According to Mohammed Amin Adam, Executive Director of ACEP, the imposition of the 17.5 percent Special Petroleum Tax (SPT) on some selected petroleum products amounts to double taxation.
Speaking to the media yesterday in Accra, Mr Adam estimated that based on volumes of petroleum consumption (petrol, diesel and LPG) in 2015, the new levies would generate an incremental revenue of GHc3.2 billion annually.
“All the levies and taxes imposed on the products are also taxed in the Special Petroleum Tax, which is Tax on Tax, because the SPT is a tax on the ex-pump price which already contains all these levies and taxes.”
He added that instead of paying ex-pump prices based on the levies and taxes like the TOR Debt Recovery Levy, Power Generation and Infrastructure Support Levy, among others, consumers were made to pay ex-pump prices based on the levies and taxes in addition to the SPT, which was already contained in the ex-pump price.
“We estimate that the double taxation alone would cost the consumer GH¢675 million annually on petrol, diesel and LPG,” he noted.

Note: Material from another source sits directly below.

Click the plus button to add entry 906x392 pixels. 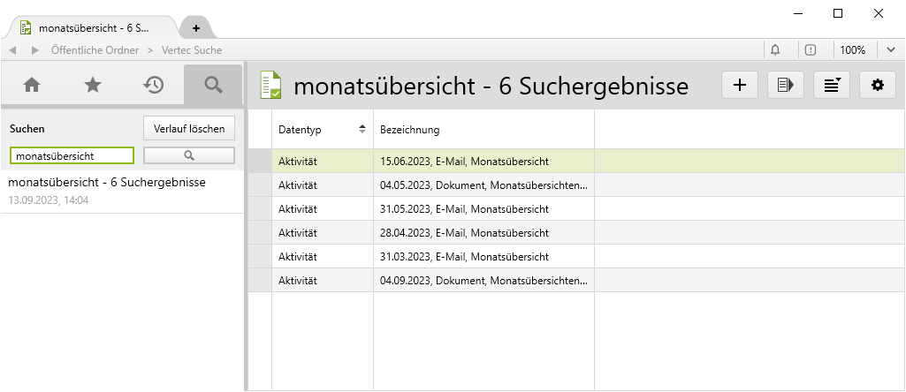pos(740,85)
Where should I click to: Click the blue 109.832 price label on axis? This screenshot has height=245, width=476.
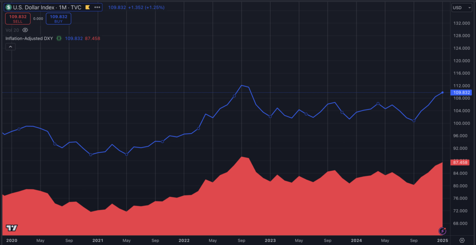(461, 92)

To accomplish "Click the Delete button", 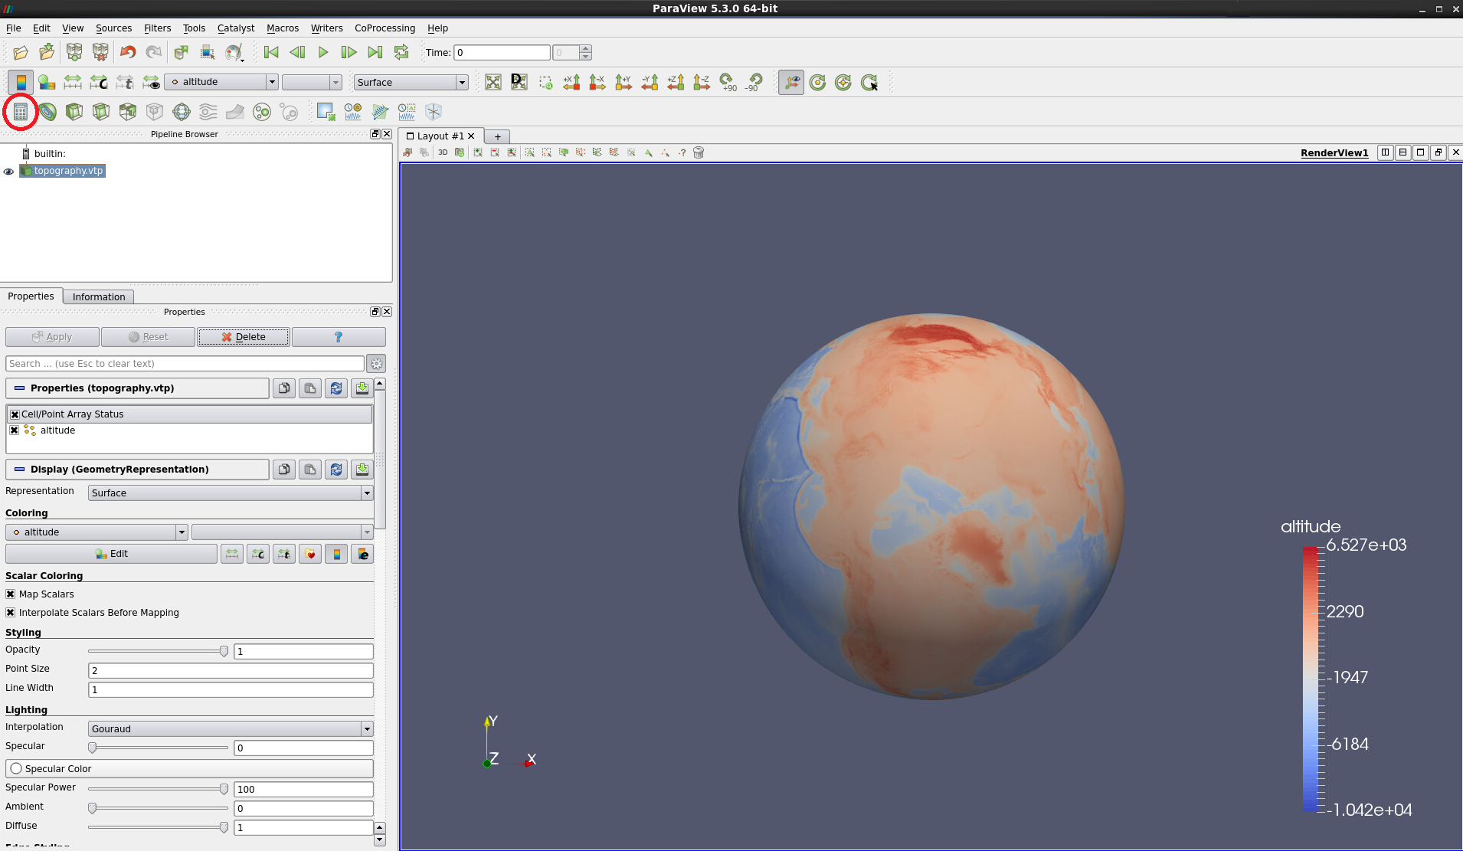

Special Petroleum Tax (SPT), which was introduced on selected petroleum products in 2014, generated GHc183,438,611.54 in its first year and GHc748,545,275.65 in the first half of 2015.
The ACEP boss urged government to revise the trend to bring relief to Ghanaians.
ACEP said there had been different versions of relative impact of the levies on the ex-pump price of petroleum products.
It continued that its analysis on the contrary showed that the effects of the levies on ex-pump prices were much greater and punitive. “We estimate that the levies had led to an increase in the ex-pump price of petrol per litre by 33 percent, 40 percent on diesel per litre and 22 per litre on LPG per kilogram.
“Also with the current levies, the tax component in proportion to the ex-pump prices of petrol and diesel are 41 percent and 42 percent respectively. The IMF shows that average tax share in ex-pump prices of petrol and diesel in developing countries ranges between 22 percent and 30 percent. Therefore, the share of taxes in the petroleum prices in Ghana is one of the highest in the developing world.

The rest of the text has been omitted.